Pearson, the global education company battling a collapse in its biggest market, said it would take further costs out of the business and look to sell some assets after posting a $3.3 billion pretax loss and a sharp rise in debt.

Pearson, which has issued five profit warnings in four years after students in the United States started renting text books rather than buying them, said its loss included an impairment of goodwill of 2.5 billion pounds, reflecting the challenges facing the business.

Link to the rest at Fortune and thanks to MKS for the tip.

6 thoughts on “Pearson Posts a $3.3 Billion Loss as It Faces Down a Collapse in Its Biggest Market”

  1. >a £2.55bn non-cash charge for “impairment of goodwill reflecting trading pressures

    Weird.
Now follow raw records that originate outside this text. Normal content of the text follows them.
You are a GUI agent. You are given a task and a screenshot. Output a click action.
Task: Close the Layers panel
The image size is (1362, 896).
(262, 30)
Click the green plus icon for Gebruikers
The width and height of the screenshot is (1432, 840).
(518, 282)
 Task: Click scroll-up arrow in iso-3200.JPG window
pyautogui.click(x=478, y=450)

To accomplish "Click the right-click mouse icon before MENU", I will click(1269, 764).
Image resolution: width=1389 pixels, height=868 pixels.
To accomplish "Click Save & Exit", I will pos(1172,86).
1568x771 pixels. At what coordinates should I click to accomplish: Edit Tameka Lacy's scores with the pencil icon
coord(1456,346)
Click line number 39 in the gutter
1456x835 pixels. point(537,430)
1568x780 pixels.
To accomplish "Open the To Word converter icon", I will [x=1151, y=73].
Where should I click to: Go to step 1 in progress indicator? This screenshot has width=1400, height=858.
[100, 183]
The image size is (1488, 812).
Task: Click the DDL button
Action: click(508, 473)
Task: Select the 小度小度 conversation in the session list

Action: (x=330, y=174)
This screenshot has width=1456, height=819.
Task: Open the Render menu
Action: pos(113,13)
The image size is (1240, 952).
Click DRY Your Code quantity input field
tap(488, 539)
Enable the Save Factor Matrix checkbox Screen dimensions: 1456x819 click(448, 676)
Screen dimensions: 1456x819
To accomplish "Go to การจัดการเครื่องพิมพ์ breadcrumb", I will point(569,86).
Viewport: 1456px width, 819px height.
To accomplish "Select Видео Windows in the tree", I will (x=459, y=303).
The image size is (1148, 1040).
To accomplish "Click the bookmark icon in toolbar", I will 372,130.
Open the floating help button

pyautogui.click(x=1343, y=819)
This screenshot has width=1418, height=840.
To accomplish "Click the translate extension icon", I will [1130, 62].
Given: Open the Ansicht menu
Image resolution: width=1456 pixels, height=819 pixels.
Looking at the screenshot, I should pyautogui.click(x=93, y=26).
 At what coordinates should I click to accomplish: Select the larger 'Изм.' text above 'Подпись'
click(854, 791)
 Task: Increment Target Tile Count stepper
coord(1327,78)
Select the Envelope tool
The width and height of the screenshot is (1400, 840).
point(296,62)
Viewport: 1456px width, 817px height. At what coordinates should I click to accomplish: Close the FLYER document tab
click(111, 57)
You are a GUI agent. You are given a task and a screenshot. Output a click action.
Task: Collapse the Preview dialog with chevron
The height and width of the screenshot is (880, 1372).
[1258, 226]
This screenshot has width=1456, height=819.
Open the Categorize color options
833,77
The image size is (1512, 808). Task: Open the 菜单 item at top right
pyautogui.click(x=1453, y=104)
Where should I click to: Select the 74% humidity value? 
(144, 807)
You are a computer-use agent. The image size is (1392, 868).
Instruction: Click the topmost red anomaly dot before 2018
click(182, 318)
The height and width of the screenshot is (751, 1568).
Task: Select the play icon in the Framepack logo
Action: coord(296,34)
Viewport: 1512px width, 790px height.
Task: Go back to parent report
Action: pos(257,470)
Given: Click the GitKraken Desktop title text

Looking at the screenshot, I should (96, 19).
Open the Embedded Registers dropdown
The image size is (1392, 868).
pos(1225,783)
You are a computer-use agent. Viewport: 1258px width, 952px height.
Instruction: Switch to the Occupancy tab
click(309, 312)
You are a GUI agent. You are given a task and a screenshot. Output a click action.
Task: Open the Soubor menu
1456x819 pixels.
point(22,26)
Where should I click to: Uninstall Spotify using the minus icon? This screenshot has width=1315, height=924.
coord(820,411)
I wonder what that means? They finally balanced the books and found a giant hole?

    • Goodwill in accounting terms is the value of the company’s intangibles; their brand, customer base, reputation, future prospects. Things that are part of the company’s value but aren’t infrastructure or inventory.

      In this case they are saying their future revenue is expected to be so much lower that the value of the company needs to be adjusted downwards because their captive customers aren’t quite as captive as they used to be.

      You see a lot of goodwill writedowns when mergers and acquisitions go sour: say company A pays $2B for company B and two years later they discover it is only worth a billion. They take a goodwill charge to account for the decline.

  2. Priced themselves out of the market, it was only a matter of time before they fell.

    Next will be the universities that have been living off student debt.